Law's bank had a mandate to collect local taxes and income from public debt; so the bank issued shares. Law proposed a system of public finance, which was rejected by Scotland, England and Savoy, but during the near-bankruptcy of the state after Louis XIV's death, the scheme got off the ground which allowed Law to form the 'Compagnie des Indes,' with its monopoly on foreign trade.
This made the bank popular and speculators bid up the 200 Livre share price to 20,000 Livres - and spent some of it in the 'L'Epée de Bois' cabaret. By this time the printing presses were running non-stop. When dividends failed, the shares were converted into 'billets' and these were traded for cash, but of course this didn't work and Law left France in 1720 with only 2000 'Louis' in his possession and died in poverty in Venice in 1729. Local land speculation was quite lively at the time as well.
The original 'Théâtre Molière' was inaugurated at number 82 by Boursault, with the showing of the Misanthrope on 4. June 1791. In 1793, the theatre was renamed as the Théâtre des Sans-Culottes.' Boursault, who had become a member of the Convention, returned to run the theatre in 1806 but it was closed as were all little theatres, by Napoléon in 1807. It reopened briefly in 1831 and closed forever the following year.

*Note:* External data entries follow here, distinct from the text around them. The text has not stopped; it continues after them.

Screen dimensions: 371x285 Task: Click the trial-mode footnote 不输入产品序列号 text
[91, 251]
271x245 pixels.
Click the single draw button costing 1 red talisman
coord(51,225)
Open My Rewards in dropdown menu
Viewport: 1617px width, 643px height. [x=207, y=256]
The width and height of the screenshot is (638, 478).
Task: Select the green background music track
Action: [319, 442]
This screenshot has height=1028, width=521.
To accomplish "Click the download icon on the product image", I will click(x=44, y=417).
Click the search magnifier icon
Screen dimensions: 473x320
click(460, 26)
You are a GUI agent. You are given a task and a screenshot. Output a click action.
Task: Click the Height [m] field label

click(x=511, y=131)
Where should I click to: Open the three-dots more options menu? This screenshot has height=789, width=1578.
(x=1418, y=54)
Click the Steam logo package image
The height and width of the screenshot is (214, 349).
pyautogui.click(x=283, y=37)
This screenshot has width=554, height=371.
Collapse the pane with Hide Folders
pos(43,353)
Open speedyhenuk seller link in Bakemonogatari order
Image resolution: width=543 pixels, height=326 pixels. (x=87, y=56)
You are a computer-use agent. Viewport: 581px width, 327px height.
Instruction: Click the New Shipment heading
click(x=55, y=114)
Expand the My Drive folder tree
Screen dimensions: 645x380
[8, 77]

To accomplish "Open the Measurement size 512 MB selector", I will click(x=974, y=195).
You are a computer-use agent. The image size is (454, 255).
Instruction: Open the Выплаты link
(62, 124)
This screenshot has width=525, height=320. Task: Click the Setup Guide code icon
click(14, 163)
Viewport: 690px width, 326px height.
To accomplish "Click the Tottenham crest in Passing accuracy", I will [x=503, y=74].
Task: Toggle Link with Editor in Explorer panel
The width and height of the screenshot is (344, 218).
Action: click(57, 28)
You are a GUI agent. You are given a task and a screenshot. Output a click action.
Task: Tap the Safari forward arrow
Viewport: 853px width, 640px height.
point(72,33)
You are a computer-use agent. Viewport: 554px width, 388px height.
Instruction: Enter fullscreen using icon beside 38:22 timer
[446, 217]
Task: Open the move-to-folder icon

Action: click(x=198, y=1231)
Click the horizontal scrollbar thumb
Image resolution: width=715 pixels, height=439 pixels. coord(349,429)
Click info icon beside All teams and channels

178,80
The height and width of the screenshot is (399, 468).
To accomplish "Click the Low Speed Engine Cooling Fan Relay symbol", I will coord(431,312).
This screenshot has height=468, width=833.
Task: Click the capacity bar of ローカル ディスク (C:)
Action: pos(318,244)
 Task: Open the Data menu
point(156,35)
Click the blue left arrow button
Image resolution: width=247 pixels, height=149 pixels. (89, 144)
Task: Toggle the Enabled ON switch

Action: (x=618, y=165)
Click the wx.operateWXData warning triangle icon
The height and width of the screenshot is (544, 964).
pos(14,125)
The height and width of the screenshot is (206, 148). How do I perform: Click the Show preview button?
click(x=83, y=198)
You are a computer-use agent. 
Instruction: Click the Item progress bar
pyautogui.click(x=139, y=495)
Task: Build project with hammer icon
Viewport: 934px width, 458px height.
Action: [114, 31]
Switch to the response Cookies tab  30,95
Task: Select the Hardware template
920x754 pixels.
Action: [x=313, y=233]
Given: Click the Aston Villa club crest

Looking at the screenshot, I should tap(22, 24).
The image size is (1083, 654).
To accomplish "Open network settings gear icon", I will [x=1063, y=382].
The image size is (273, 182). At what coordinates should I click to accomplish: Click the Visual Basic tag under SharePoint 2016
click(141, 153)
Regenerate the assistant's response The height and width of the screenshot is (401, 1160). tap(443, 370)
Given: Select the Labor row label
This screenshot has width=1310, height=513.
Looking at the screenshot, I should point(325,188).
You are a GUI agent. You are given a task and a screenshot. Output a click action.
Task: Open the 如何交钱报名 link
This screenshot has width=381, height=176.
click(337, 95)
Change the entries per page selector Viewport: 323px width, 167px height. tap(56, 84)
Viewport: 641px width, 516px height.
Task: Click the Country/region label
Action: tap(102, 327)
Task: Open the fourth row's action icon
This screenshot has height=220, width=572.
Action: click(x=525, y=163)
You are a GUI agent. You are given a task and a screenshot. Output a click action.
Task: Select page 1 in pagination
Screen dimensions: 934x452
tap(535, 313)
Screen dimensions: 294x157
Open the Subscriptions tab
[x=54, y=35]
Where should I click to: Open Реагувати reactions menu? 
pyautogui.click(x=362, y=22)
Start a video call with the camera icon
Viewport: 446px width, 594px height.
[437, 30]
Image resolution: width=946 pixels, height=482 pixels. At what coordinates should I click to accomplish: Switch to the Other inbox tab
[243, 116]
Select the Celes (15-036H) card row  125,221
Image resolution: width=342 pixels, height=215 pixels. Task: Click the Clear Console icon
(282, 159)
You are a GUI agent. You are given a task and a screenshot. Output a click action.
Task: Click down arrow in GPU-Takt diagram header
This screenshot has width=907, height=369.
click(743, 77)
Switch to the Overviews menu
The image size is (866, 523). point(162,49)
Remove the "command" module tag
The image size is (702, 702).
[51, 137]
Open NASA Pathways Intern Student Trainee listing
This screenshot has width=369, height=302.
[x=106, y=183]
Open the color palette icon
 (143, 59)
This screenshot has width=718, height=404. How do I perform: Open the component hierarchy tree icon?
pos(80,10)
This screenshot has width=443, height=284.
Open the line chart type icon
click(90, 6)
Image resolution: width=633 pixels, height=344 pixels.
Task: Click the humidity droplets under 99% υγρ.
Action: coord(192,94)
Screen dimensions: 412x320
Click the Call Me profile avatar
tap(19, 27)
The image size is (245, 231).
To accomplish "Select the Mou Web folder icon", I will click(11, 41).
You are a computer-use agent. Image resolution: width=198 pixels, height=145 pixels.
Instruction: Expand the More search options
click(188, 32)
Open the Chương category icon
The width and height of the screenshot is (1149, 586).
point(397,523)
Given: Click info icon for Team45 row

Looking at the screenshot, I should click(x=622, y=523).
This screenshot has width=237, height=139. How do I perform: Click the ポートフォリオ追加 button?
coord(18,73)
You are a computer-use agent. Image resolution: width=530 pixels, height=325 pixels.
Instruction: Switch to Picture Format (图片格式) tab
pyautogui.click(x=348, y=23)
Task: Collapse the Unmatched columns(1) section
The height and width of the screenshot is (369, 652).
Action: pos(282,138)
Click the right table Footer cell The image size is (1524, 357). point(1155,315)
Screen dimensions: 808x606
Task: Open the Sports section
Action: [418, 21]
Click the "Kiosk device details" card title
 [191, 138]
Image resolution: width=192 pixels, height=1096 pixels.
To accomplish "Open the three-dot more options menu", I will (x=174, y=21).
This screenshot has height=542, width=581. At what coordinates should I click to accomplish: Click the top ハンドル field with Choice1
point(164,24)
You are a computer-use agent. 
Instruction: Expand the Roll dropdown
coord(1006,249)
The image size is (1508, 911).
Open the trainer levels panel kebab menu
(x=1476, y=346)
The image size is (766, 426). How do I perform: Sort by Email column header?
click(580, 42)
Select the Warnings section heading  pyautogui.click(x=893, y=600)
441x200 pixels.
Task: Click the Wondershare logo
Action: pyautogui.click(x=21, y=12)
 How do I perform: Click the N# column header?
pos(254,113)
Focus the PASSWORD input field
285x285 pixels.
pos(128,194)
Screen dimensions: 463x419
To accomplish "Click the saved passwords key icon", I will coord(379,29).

You will remember that this rue Quincampoix is less than half a kilometre long and from three to no more than 10 metres wide. Today it is quiet and blue-grey and it is hard to imagine that 277 years ago it was thronged by 'corporations,' speculators, musicians, merchants and bankers; fortunes were made and lost, vast overseas enterprises were launched, and the famous Paris Opéra had its beginnings here - here in this little and mostly un-noticed street.
I knew none of this history when I turned into the rue Quincampoix today. I just had this feeling that there would be more to it than I could see - and there is, in the sense that most of the present buildings date from the later 17th and 18th centuries, and do not show much of the tremendous life that took place here.
This is reflected in the images that accompany this
feature: they are of today. For some reason, every time I
pass 'Nectar' I am compelled to photograph the shop. To see
what the rue Quincampoix used to look like, a trip to the
Bibliothèque Nationale would be necessary and there
should be an important collection there, because so many
events of such importance were recorded here.
Other than pure whim, why did I come this way at all? In what little was left of the afternoon, I thought I should take a seasonal look at Beaubourg and to come down the rue Beaubourg itself is noisy and boring, so I came this way instead.
The usual métro stations for Beaubourg are given as
Hôtel de Ville or Rambuteau, and many visitors come
over from Châtelet-Les Halles.
If you use Etienne Marcel instead, head east and cross the boulevard de Sébastopol to the rue des Ours, and there you will find the top end of the rue Quincampoix, the quiet and historical way to Beaubourg.